Thursday, March 26, 2009

Making Aid Work, in a Pie Friendly Way

The second in the series of summaries and commentaries on the essays in Reinventing Foreign Aid


The problem with aid, according to Easterly and seconded by Banerjee and He, is that the planners, funders and managers of aid programs are not accountable to the recipients. This leads to the classic problem of socialism, persistent misalocation of resources. Addressing this in a way that does not involve simply giving money to poor people requires a mechanism to create transparent accountability.

Banerjee and He propose treating aid interventions as medications, and subject them to randomized trials. Historically, this data-driven approach has encountered 4 major objections:

(1) Research is an expense that reduces the efficiency of aid giving

(2) Conducting these studies is very slow and so hinders the roll-out of new aid programs.

(3) There are so few projects for which there are randomized clinical trials we would not be able spend the current aid budget on them. This could result in smaller aid budgets, since funds would move to other priorities.

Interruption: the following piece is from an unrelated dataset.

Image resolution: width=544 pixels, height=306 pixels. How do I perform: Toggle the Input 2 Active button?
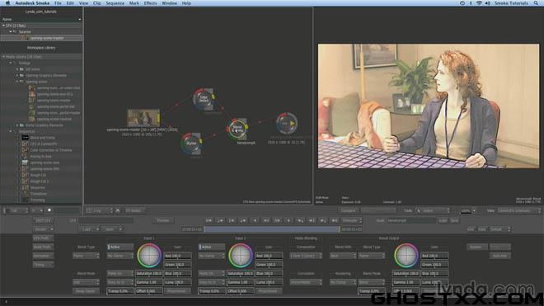(x=212, y=247)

(4) Adopting this will limit projects to ones that have easily measured objectives.

Banerjee and He have clear responses to the first three, and I think we start seeing role of PMCIN in #4.

Response to #1:
If efficiency in terms of (money to recipients)/(money donated) is the primary goal, then we should give people money directly. The World Bank spent an average of $1.4billion per year administering the $21.6billion in loans it made between 1994 and 2001. This does not include the cost of administering large projects within the recipient country, both legitimate and due to corruption.



Response to #2: Milton Friedman makes a blistering critique of the Food and Drug Administration's approach of "no sales until proven safe" for new drugs for this same reason, preferring instead an to put risk decisions in the hands of affected individuals. Waiting for long and complex trials of life-saving drugs to approve their use for terminally ill patients leads to more deaths if the drugs work as expected, and if not the terminally ill would not be all that adversely affected. Development aid, however, is different, since the "patient" is not an individual who is choosing between bad and worse, but a community with little power over the type of aid offered. Therefore, spending two or three years testing pilot aid programs rigorously is a small "loss" compared to the years wasted on improper programs that are rolled out quickly.

World Bank and Asia Development Bank are the only large aid organizations that publish data on the performance of their programs. In general, the share of a project funding by the World Bank increases slightly if its performance, as measured by the WB, improves. On the other hand, programs that were initially having doing well were generally less well funded by the WB. The ADB's funding model seems to reward failure, as higher funding generally indicates poor initial and changing outcomes. In other words, the larger the portion of the project's pie from one of these agencies, the smaller that pie is likely to be. Of course, the measure of pie size itself depends on the banks.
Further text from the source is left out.